### [Problem to work on]
Go to the line containing "Click the green Positive circle legend icon" in the records below and print it and every following line exactly, on through the line containing "Click the Add comparison", then stop.
# # # # # # #
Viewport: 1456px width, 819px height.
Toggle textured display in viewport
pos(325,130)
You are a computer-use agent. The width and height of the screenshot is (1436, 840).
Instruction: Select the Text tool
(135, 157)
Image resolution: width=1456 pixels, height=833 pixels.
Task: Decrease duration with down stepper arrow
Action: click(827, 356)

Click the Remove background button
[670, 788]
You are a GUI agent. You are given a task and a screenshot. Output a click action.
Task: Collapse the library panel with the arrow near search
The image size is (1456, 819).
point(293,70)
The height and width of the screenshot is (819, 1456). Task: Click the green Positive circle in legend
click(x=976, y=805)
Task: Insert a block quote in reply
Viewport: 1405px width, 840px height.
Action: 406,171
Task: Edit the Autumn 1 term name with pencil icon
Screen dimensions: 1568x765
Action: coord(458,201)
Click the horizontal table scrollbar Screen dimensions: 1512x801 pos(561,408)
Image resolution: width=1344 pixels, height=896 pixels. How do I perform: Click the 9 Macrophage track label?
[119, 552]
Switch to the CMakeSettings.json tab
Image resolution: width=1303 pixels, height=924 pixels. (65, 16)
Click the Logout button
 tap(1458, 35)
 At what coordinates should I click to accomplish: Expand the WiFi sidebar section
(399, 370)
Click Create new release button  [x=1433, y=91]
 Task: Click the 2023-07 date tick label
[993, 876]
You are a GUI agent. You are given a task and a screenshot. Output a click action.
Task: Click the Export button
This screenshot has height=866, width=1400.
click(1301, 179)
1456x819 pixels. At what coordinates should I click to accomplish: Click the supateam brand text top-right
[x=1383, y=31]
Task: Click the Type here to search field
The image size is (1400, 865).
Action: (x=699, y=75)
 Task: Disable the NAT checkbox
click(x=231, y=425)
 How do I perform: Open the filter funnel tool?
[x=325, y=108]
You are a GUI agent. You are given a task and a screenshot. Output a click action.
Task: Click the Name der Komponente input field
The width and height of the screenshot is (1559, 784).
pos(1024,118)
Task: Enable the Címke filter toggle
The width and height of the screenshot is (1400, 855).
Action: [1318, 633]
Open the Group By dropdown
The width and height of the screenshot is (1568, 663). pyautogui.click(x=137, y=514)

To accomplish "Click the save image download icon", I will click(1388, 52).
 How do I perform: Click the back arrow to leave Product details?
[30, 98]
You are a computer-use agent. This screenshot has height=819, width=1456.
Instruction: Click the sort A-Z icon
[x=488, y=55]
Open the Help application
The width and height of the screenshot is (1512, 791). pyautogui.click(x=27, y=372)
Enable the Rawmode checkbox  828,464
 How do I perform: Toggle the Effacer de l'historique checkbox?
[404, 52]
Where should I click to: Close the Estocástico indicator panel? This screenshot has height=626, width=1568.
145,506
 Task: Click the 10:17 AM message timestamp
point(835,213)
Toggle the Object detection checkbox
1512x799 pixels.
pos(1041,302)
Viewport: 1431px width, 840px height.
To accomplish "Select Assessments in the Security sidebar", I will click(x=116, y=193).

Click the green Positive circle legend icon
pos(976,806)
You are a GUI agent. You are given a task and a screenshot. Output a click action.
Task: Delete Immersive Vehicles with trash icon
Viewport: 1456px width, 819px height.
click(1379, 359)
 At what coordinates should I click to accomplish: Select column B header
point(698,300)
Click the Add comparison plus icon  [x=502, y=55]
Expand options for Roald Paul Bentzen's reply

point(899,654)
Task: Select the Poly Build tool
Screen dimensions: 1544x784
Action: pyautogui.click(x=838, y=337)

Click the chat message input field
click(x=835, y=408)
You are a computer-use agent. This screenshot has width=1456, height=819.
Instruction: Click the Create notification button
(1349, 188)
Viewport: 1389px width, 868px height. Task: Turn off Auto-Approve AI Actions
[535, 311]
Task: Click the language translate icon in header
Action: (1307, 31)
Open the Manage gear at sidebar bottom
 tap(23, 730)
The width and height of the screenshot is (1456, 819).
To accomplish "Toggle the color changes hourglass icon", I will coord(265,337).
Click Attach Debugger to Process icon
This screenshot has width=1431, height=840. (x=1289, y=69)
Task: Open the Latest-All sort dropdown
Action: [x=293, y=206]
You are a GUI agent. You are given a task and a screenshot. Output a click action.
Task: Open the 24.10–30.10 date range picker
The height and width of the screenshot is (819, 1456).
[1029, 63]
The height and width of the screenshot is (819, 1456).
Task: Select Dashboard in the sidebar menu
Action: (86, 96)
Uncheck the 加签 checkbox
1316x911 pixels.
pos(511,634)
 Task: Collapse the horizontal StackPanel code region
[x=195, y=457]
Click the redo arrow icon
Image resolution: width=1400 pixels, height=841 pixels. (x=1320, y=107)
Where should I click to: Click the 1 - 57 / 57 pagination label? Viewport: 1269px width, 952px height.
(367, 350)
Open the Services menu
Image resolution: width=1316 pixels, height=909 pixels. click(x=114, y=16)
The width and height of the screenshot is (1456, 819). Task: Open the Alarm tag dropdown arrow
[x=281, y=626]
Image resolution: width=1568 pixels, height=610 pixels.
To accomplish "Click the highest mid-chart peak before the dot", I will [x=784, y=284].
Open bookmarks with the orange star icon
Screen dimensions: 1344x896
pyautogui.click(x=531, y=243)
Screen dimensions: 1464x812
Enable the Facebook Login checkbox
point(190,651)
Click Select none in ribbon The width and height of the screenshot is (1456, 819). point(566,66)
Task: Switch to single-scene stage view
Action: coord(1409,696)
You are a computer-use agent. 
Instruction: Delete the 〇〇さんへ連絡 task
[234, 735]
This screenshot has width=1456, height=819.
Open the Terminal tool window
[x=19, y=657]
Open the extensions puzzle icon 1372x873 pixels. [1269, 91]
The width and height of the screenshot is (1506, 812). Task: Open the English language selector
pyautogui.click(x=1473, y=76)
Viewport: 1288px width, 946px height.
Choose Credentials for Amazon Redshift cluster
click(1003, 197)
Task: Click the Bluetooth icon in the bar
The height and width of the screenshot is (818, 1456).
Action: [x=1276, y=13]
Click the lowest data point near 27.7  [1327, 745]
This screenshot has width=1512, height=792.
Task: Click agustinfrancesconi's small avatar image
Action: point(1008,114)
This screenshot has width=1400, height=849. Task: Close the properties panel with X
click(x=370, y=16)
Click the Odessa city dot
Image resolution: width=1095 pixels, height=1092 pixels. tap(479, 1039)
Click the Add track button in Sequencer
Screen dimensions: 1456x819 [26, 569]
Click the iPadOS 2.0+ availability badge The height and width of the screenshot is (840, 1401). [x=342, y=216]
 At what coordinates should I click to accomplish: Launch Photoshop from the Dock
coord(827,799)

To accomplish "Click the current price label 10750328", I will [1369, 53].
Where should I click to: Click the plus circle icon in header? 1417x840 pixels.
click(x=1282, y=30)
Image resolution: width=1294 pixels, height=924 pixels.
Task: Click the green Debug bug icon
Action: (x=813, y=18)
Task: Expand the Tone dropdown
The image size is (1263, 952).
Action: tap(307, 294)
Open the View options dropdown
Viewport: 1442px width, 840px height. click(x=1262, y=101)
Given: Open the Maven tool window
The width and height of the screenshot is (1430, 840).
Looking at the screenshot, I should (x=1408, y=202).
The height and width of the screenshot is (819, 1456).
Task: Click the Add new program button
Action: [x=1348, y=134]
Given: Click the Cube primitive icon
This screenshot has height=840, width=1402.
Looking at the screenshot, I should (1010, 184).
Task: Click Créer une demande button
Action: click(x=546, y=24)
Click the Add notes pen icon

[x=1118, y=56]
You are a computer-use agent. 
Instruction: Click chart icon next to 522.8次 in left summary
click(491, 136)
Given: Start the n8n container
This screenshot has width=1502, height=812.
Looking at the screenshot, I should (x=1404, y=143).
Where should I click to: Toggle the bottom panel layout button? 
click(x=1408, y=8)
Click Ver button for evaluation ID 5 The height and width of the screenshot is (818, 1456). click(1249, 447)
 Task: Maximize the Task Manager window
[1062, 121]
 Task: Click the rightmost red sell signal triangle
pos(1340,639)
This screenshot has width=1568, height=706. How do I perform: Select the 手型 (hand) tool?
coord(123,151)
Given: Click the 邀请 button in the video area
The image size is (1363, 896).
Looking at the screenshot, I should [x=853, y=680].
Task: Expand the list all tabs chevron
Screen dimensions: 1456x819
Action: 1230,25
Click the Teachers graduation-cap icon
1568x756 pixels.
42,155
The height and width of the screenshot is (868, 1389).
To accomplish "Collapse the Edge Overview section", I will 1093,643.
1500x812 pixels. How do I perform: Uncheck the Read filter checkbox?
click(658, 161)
# # # # # # #
### [Task answer]
Click the green Positive circle legend icon
pos(976,806)
You are a GUI agent. You are given a task and a screenshot. Output a click action.
Task: Delete Immersive Vehicles with trash icon
Viewport: 1456px width, 819px height.
click(1379, 359)
 At what coordinates should I click to accomplish: Select column B header
point(698,300)
Click the Add comparison plus icon  [x=502, y=55]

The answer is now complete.